■ **Your objective**:
Give back an exact copy of the lines in the records below, from the line that has "[Clear Conversation] (859, 636)" through the line that has "blog (311, 31)", and nothing besides.

■ **Given records**:
· · ·
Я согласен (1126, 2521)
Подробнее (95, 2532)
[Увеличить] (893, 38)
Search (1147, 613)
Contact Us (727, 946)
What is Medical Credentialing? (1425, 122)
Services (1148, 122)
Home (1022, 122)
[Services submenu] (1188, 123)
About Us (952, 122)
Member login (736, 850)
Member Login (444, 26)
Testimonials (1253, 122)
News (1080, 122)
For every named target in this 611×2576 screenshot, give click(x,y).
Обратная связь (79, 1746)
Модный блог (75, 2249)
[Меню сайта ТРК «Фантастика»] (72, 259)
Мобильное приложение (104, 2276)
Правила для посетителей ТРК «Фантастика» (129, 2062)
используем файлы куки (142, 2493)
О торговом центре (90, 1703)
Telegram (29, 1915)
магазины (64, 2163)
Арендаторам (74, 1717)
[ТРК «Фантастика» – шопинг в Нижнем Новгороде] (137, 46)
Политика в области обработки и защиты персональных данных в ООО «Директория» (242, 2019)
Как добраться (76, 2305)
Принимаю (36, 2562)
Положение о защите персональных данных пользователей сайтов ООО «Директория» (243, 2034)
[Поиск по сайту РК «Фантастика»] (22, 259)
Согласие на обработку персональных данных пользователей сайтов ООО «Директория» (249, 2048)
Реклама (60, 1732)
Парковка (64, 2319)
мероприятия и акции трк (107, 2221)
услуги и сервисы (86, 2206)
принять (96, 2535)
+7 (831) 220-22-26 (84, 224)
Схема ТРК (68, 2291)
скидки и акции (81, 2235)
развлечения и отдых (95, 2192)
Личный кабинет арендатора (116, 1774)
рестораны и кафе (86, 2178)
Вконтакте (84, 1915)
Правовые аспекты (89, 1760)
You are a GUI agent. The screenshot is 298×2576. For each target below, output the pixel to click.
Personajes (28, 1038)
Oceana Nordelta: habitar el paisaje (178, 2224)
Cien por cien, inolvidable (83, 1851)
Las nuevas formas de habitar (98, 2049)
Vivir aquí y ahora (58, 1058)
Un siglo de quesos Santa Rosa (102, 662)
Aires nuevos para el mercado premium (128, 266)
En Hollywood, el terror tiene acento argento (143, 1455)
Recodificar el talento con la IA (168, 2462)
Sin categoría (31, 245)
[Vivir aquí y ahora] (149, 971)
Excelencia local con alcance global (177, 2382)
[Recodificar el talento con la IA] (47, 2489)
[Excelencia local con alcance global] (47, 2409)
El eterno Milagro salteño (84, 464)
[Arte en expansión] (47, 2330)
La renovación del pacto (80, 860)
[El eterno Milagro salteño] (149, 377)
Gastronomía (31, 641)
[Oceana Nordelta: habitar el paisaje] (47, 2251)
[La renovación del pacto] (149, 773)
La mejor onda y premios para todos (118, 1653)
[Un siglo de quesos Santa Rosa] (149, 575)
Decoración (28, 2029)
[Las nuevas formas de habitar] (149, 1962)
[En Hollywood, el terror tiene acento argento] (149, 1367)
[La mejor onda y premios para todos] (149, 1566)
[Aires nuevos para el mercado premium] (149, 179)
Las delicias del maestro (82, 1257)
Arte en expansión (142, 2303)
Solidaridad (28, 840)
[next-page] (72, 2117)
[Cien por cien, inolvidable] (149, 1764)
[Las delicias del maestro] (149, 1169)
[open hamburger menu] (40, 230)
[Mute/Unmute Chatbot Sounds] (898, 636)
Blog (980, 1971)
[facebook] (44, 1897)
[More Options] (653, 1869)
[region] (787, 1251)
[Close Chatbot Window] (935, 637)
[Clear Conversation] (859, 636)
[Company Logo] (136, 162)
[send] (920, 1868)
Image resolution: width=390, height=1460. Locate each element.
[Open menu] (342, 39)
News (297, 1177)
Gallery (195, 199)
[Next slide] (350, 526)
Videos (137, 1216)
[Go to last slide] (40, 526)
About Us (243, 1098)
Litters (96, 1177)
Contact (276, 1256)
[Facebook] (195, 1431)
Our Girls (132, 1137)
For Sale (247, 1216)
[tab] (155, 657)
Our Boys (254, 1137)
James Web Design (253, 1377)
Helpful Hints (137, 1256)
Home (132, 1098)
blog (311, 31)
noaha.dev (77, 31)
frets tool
· · ·
■ **Solution for this task**:
[Clear Conversation] (859, 636)
[Company Logo] (136, 162)
[send] (920, 1868)
Image resolution: width=390, height=1460. Locate each element.
[Open menu] (342, 39)
News (297, 1177)
Gallery (195, 199)
[Next slide] (350, 526)
Videos (137, 1216)
[Go to last slide] (40, 526)
About Us (243, 1098)
Litters (96, 1177)
Contact (276, 1256)
[Facebook] (195, 1431)
Our Girls (132, 1137)
For Sale (247, 1216)
[tab] (155, 657)
Our Boys (254, 1137)
James Web Design (253, 1377)
Helpful Hints (137, 1256)
Home (132, 1098)
blog (311, 31)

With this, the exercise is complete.